Recommandation de bonne pratique - Mis en ligne le 18 juin 2026

Contexte

La Haute Autorité de santé (HAS) a été saisie le 9 février 2026 par la ministre chargée de la Santé dans le cadre des débats parlementaires relatifs à la proposition de loi sur l’aide à mourir.

Dans ce contexte, le ministère a confié à la HAS une mission précise :

  • définir les substances susceptibles d’être utilisées dans le cadre de l’aide à mourir ;
  • formuler des recommandations relatives à leur prescription et à leurs modalités d’administration.

Ces travaux s’inscrivent dans un contexte de débat public et d’évolution possible du cadre législatif.

Ils visent à préparer son application, en apportant aux professionnels de santé un cadre scientifique fiable et fondé sur les données disponibles, dans un domaine où la pratique est aujourd’hui encadrée à l’étranger mais serait nouvelle en France dans l'éventualité où la loi serait adoptée. Le Ministère a demandé à la HAS de rendre ses recommandations au plus tard fin 2026, en amont de la date prévisionnelle d’entrée en vigueur de la loi, dans l’hypothèse d’une adoption de celle-ci par le Parlement.

Conformément à son rôle, la HAS contribue à éclairer la décision publique. Elle ne se prononce pas sur l’opportunité de l’aide à mourir ni sur les choix de société qu’elle soulève.

 

Objectifs

Les travaux, pour lesquels la HAS a été saisie, portent sur :

  • l’identification des substances utilisables, seules ou en association, dans le cadre de l’aide à mourir ;
  • les bonnes pratiques de prescription et d’administration de ces substances ;
  • la définition de conduites à tenir en cas de difficulté, d’échec ou de complication ;
  • l’élaboration de protocoles d’accompagnement sécurisés.

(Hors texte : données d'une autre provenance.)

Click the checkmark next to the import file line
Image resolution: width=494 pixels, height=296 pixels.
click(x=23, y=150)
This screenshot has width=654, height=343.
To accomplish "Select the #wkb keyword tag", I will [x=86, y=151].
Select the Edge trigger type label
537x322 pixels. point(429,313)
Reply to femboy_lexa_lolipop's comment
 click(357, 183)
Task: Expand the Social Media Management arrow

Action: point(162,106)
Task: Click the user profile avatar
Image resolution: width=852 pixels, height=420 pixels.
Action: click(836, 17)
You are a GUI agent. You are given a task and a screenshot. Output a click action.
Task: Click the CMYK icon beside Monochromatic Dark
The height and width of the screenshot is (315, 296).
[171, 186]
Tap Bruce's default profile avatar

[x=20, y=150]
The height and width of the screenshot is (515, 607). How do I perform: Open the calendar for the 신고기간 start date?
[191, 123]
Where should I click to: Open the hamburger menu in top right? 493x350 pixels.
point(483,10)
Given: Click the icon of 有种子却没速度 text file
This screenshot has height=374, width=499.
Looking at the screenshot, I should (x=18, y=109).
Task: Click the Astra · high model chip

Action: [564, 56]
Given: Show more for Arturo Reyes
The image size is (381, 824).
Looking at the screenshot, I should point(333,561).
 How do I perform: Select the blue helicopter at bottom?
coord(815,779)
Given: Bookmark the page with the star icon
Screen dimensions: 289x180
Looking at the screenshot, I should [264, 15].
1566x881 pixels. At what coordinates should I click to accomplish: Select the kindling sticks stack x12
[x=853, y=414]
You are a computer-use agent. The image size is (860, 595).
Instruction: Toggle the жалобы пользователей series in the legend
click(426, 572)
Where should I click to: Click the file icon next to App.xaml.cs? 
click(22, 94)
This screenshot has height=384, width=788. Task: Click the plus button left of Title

Dans la perspective d’une éventuelle adoption de la loi, ces recommandations auront pour objectif de garantir des pratiques fondées sur les données scientifiques disponibles, en tenant compte des expériences internationales dans les pays où des dispositifs comparables existent.

 

Publics concernés

Les recommandations s’adresseront en priorité :

  • aux médecins susceptibles de prescrire les substances (médecins généralistes, oncologues, neurologues, médecine intensive-réanimation, anesthésistes-réanimateurs, cardiologues, pneumologues, médecins de soins palliatifs, gériatres) ;
  • aux pharmaciens des pharmacies à usage intérieur, chargés de la préparation de la substance, pharmaciens de ville ;
  • médecins, infirmiers et équipes de soins accompagnant la personne le jour de l’administration de la substance ;
  • ainsi qu’aux usagers adultes du système de santé.

 

Calendrier prévisionnel

Les travaux débutent en juillet 2026 et devraient aboutir à une publication d’ici la fin de l’année 2026, sous réserve que la proposition de loi soit adoptée et le cas échéant, avant son entrée en vigueur, conformément à la demande formulée par le ministère.